_EXERCISE PROMPT_. Begin your transcription at the line containing "This screenshot has height=1568, width=724." and continue it, word for word, to the final line below. Include only those lines and skip the pictures.

[Source records]

_ _ _ _ _

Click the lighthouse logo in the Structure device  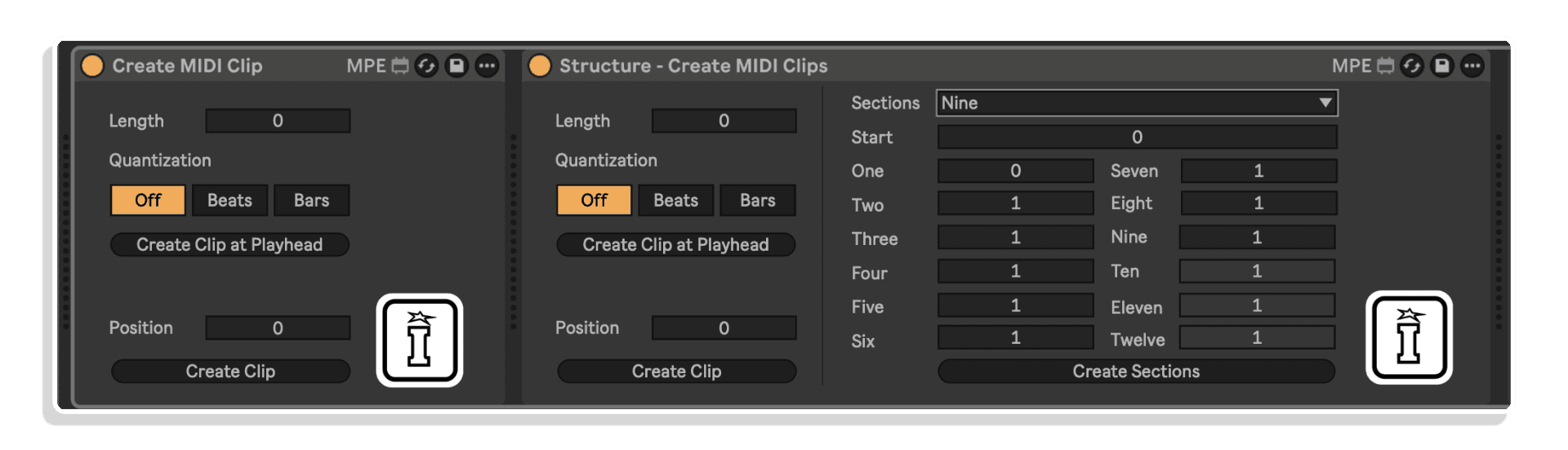[x=1409, y=337]
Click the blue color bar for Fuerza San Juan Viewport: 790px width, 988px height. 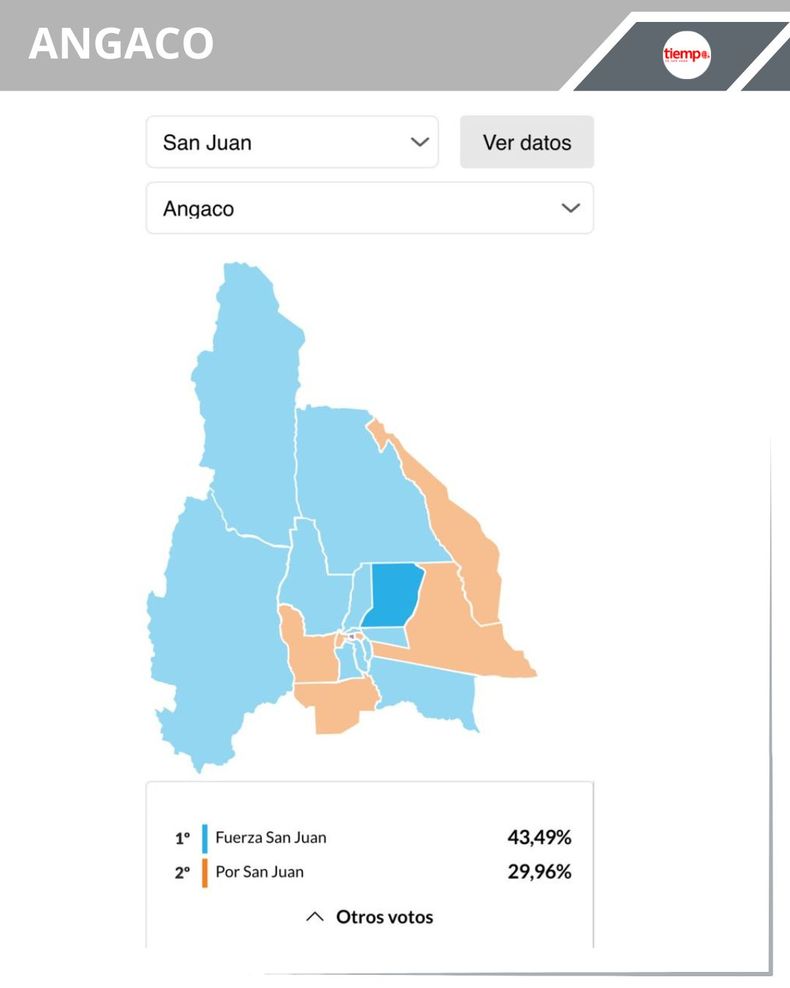point(205,838)
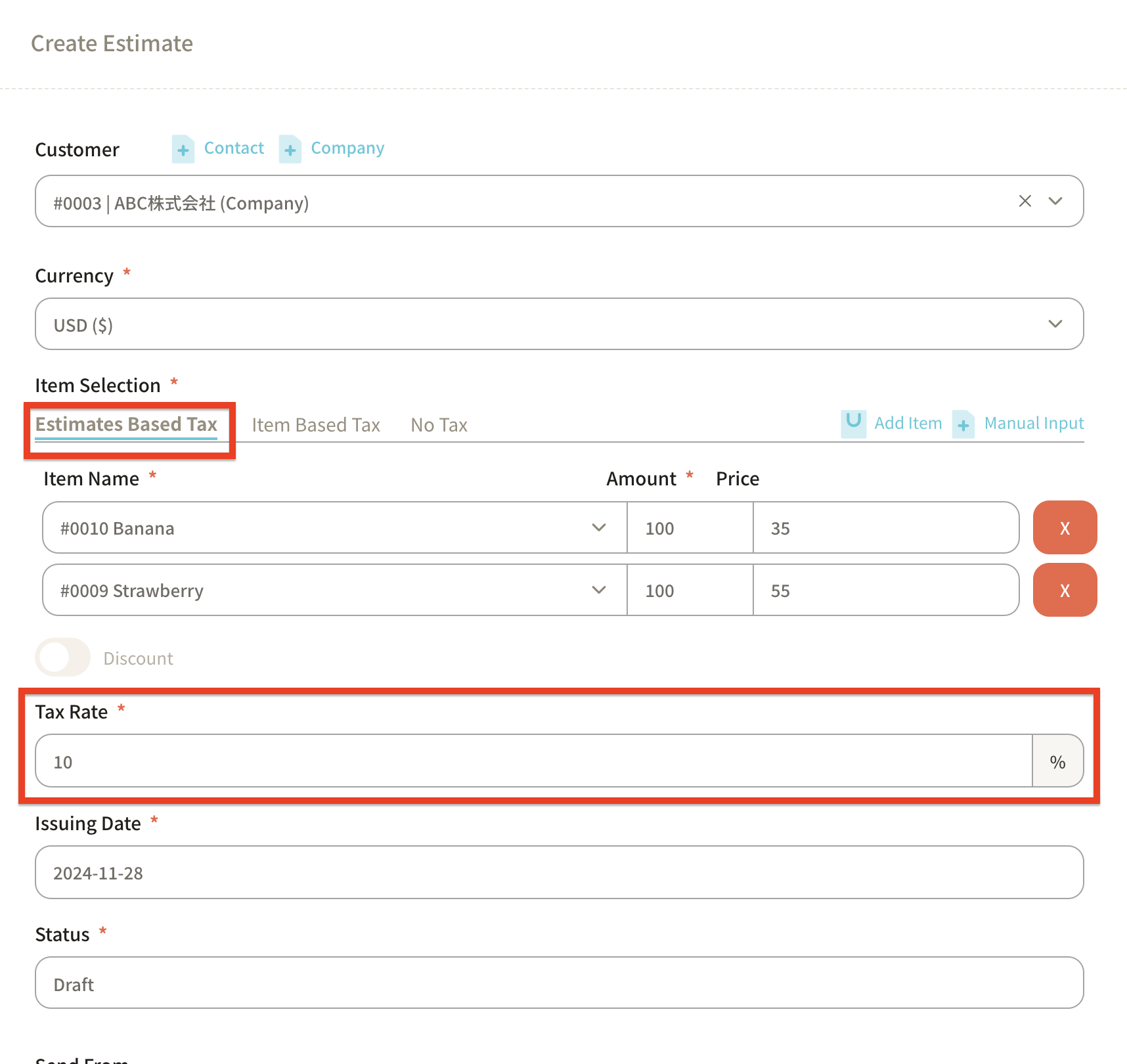Click the Add Item link
This screenshot has width=1127, height=1064.
click(x=908, y=424)
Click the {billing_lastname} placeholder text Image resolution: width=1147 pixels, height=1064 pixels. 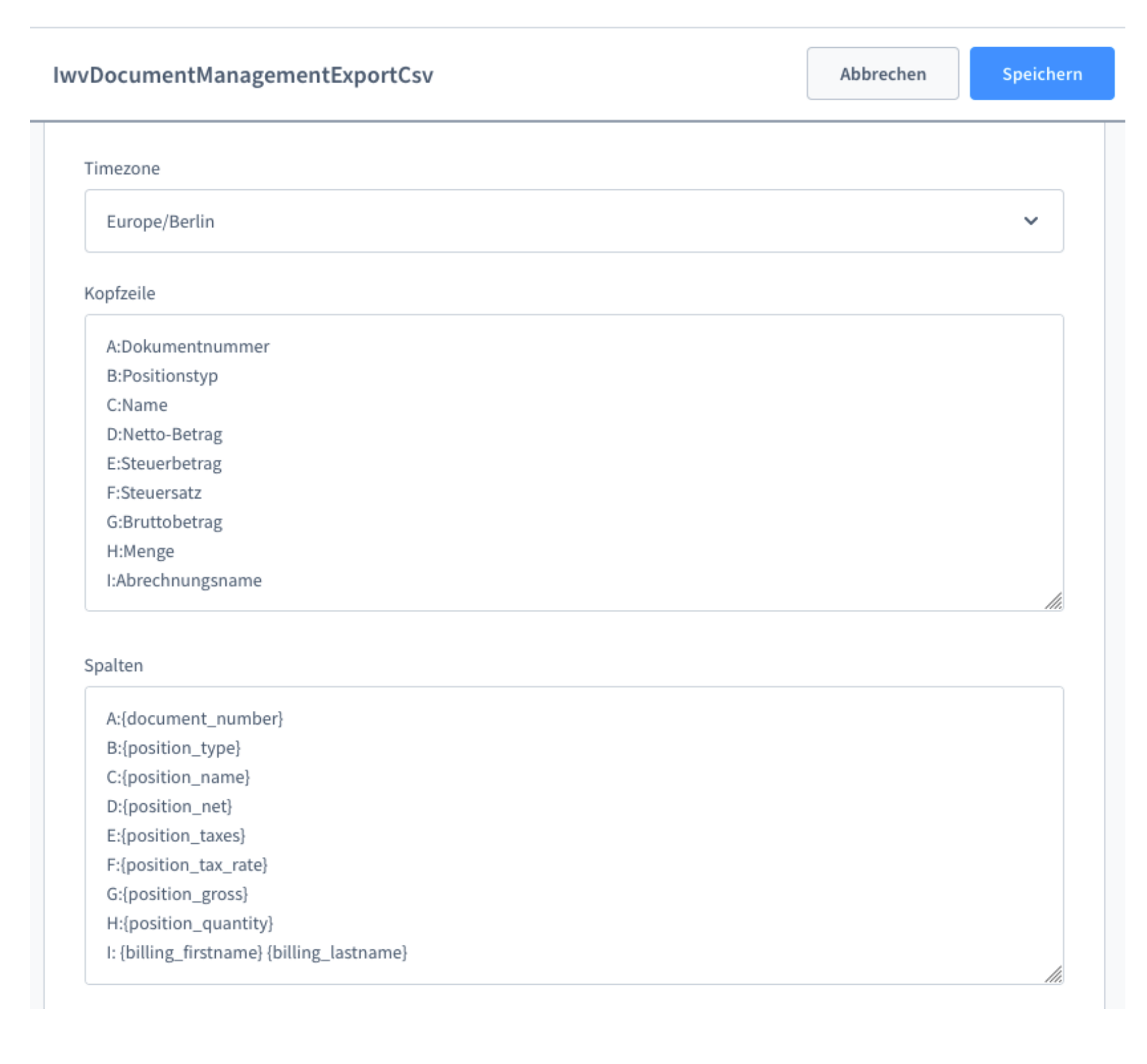pyautogui.click(x=338, y=953)
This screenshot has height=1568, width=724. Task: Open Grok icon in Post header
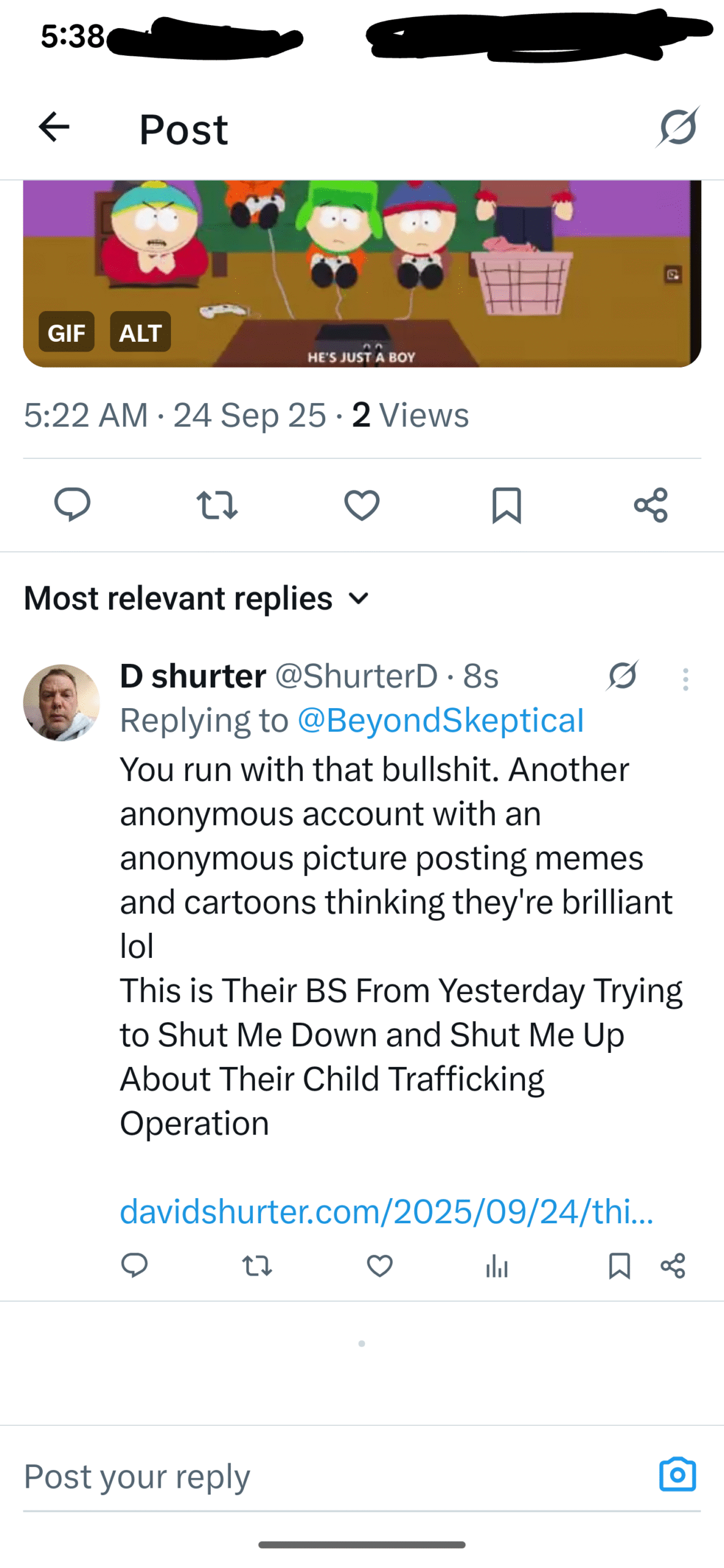click(x=678, y=127)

_ _ _ _ _

_ANSWER TO THE PROBLEM_.
This screenshot has height=1568, width=724. Task: Open Grok icon in Post header
click(x=678, y=127)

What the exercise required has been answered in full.